--- Task statement ---
Copy the lines below exactly as they appear, keeping every character and line break unchanged.
##### Exercise data
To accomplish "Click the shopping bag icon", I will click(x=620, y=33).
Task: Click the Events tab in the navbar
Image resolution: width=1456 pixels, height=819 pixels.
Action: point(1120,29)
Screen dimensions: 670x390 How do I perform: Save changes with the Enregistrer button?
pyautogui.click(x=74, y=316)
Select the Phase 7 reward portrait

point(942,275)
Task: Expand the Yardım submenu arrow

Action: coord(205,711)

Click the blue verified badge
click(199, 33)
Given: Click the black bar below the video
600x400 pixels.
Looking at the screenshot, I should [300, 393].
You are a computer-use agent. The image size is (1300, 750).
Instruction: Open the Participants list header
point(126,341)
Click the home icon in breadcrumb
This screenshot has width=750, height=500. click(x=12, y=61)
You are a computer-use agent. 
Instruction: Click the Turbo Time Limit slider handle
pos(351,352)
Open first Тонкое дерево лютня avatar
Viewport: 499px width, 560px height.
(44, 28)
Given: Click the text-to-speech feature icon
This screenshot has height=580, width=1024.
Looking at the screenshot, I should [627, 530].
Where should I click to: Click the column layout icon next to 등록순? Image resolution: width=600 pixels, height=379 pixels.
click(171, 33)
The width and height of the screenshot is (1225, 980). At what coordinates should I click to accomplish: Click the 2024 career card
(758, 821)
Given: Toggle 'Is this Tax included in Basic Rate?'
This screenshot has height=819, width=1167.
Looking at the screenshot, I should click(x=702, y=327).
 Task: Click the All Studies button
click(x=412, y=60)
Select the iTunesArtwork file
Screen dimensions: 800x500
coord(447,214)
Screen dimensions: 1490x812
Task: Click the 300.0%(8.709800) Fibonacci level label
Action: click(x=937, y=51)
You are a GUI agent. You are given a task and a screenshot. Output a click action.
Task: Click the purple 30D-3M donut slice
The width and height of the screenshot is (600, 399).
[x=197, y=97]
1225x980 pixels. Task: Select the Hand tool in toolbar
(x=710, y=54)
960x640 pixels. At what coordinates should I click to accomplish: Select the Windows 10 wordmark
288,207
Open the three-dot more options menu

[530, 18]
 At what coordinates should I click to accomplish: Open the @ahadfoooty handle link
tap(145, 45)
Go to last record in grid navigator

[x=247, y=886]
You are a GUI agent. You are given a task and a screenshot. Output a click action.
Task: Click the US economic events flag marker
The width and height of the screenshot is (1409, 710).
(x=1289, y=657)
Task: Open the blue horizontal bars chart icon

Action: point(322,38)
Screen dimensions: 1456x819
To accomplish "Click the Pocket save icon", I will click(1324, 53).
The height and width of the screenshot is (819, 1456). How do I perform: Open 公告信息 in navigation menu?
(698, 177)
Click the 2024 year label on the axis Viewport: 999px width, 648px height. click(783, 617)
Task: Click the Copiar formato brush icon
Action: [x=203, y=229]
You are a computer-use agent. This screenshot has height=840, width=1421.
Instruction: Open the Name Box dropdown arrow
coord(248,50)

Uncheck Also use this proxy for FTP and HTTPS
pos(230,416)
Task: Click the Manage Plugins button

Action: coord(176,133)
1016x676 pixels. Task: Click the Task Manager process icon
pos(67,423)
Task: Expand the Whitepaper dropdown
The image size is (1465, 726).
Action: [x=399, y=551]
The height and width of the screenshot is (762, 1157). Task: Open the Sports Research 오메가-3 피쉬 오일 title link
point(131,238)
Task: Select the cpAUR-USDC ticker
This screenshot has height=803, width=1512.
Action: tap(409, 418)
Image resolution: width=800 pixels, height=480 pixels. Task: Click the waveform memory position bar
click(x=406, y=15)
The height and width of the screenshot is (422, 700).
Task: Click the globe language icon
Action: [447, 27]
##########
--- Full answer ---
To accomplish "Click the shopping bag icon", I will click(x=620, y=33).
Task: Click the Events tab in the navbar
Image resolution: width=1456 pixels, height=819 pixels.
Action: point(1120,29)
Screen dimensions: 670x390 How do I perform: Save changes with the Enregistrer button?
pyautogui.click(x=74, y=316)
Select the Phase 7 reward portrait

point(942,275)
Task: Expand the Yardım submenu arrow

Action: coord(205,711)

Click the blue verified badge
click(199, 33)
Given: Click the black bar below the video
600x400 pixels.
Looking at the screenshot, I should [300, 393].
You are a computer-use agent. The image size is (1300, 750).
Instruction: Open the Participants list header
point(126,341)
Click the home icon in breadcrumb
This screenshot has width=750, height=500. click(x=12, y=61)
You are a computer-use agent. 
Instruction: Click the Turbo Time Limit slider handle
pos(351,352)
Open first Тонкое дерево лютня avatar
Viewport: 499px width, 560px height.
(44, 28)
Given: Click the text-to-speech feature icon
This screenshot has height=580, width=1024.
Looking at the screenshot, I should [627, 530].
Where should I click to: Click the column layout icon next to 등록순? Image resolution: width=600 pixels, height=379 pixels.
click(171, 33)
The width and height of the screenshot is (1225, 980). At what coordinates should I click to accomplish: Click the 2024 career card
(758, 821)
Given: Toggle 'Is this Tax included in Basic Rate?'
This screenshot has height=819, width=1167.
Looking at the screenshot, I should click(x=702, y=327).
 Task: Click the All Studies button
click(x=412, y=60)
Select the iTunesArtwork file
Screen dimensions: 800x500
coord(447,214)
Screen dimensions: 1490x812
Task: Click the 300.0%(8.709800) Fibonacci level label
Action: click(x=937, y=51)
You are a GUI agent. You are given a task and a screenshot. Output a click action.
Task: Click the purple 30D-3M donut slice
The width and height of the screenshot is (600, 399).
[x=197, y=97]
1225x980 pixels. Task: Select the Hand tool in toolbar
(x=710, y=54)
960x640 pixels. At what coordinates should I click to accomplish: Select the Windows 10 wordmark
288,207
Open the three-dot more options menu

[530, 18]
 At what coordinates should I click to accomplish: Open the @ahadfoooty handle link
tap(145, 45)
Go to last record in grid navigator

[x=247, y=886]
You are a GUI agent. You are given a task and a screenshot. Output a click action.
Task: Click the US economic events flag marker
The width and height of the screenshot is (1409, 710).
(x=1289, y=657)
Task: Open the blue horizontal bars chart icon

Action: point(322,38)
Screen dimensions: 1456x819
To accomplish "Click the Pocket save icon", I will click(1324, 53).
The height and width of the screenshot is (819, 1456). How do I perform: Open 公告信息 in navigation menu?
(698, 177)
Click the 2024 year label on the axis Viewport: 999px width, 648px height. click(783, 617)
Task: Click the Copiar formato brush icon
Action: [x=203, y=229]
You are a computer-use agent. This screenshot has height=840, width=1421.
Instruction: Open the Name Box dropdown arrow
coord(248,50)

Uncheck Also use this proxy for FTP and HTTPS
pos(230,416)
Task: Click the Manage Plugins button

Action: coord(176,133)
1016x676 pixels. Task: Click the Task Manager process icon
pos(67,423)
Task: Expand the Whitepaper dropdown
The image size is (1465, 726).
Action: [x=399, y=551]
The height and width of the screenshot is (762, 1157). Task: Open the Sports Research 오메가-3 피쉬 오일 title link
point(131,238)
Task: Select the cpAUR-USDC ticker
This screenshot has height=803, width=1512.
Action: tap(409, 418)
Image resolution: width=800 pixels, height=480 pixels. Task: Click the waveform memory position bar
click(x=406, y=15)
The height and width of the screenshot is (422, 700).
Task: Click the globe language icon
Action: [447, 27]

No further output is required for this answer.